Helena is never criticized for her unrequited love for Demetrius; her constancy is seen by other characters as a great virtue, compared to their fickle nature. She also demonstrates great platonic love and sisterly devotion to Hermia. Within the cast of the lovers, her role is comparable to Lysander's. Both are more outwardly romantic and thoughtful than their partners, and both speak those lines most pertinent to the play's themes of romantic maturity and the source of lasting love. While Lysander says, "the course of true love ne'er did run smooth," Helena's speech in Act I includes the well-known quote: "Love looks not with the eyes, but with the mind; And therefore, is wing'd Cupid painted blind."

Her name is reminiscent of Helen of Troy, a reference made by Theseus towards the play's end. Her character is similar to that of Shakespeare's Helena in All's Well That Ends Well.

==Portrayals==
- In the 1925 silent film Wood Love, Helena is portrayed by Barbara von Annenkoff.
- In the 1935 film, Helena is portrayed by Jean Muir.
- In the 1968 film, Helena is portrayed by Diana Rigg.
- In the 1969 film, Helena is portrayed by Claude Jade.

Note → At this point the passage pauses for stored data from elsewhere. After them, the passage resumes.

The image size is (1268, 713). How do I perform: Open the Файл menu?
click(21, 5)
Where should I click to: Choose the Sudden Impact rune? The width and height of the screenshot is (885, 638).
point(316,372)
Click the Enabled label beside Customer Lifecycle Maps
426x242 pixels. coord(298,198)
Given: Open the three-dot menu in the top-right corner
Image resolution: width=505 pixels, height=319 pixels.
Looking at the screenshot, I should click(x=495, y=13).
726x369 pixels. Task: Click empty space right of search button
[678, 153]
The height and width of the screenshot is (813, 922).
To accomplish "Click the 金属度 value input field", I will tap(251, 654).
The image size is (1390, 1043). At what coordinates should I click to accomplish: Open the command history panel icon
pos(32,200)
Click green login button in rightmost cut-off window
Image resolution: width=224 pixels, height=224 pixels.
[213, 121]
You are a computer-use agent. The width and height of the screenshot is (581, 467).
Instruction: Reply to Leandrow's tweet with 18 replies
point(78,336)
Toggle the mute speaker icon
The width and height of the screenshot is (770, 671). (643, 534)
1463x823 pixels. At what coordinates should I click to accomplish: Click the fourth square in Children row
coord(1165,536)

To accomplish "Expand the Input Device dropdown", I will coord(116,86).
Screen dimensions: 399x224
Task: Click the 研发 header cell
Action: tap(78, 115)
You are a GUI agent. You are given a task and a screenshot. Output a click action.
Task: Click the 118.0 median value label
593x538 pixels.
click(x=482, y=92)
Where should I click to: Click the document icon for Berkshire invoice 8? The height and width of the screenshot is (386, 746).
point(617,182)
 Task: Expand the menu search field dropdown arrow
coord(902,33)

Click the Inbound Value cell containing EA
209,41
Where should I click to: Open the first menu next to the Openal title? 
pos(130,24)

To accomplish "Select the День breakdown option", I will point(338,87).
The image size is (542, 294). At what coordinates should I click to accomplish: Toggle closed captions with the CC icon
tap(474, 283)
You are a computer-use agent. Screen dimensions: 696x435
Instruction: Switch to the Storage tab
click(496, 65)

- In the 1981 BBC Television Shakespeare production, produced by Jonathan Miller, Helena was portrayed by Lynn Redgrave.
- In the 1996 film directed by Adrian Noble, Helena is portrayed by Emily Raymond.
- In the 1999 film, Helena is portrayed by Calista Flockhart.
- In another 1999 film directed by James Kerwin, Helena is portrayed by Regan Kerwin.
- In the 2002 film A Midsummer Night's Rave, the character Elena, who is portrayed by Lauren German, corresponds to Helena.
- In the 2012 Indian romcom film 10ml Love by Sharat Katariya, the character Minnie, who is portrayed by Koel Purie, corresponds to Helena.
- In Emma Rice's 2016 production at Shakespeare's Globe in London, the gay hero Helenus was played by Ankur Bahl.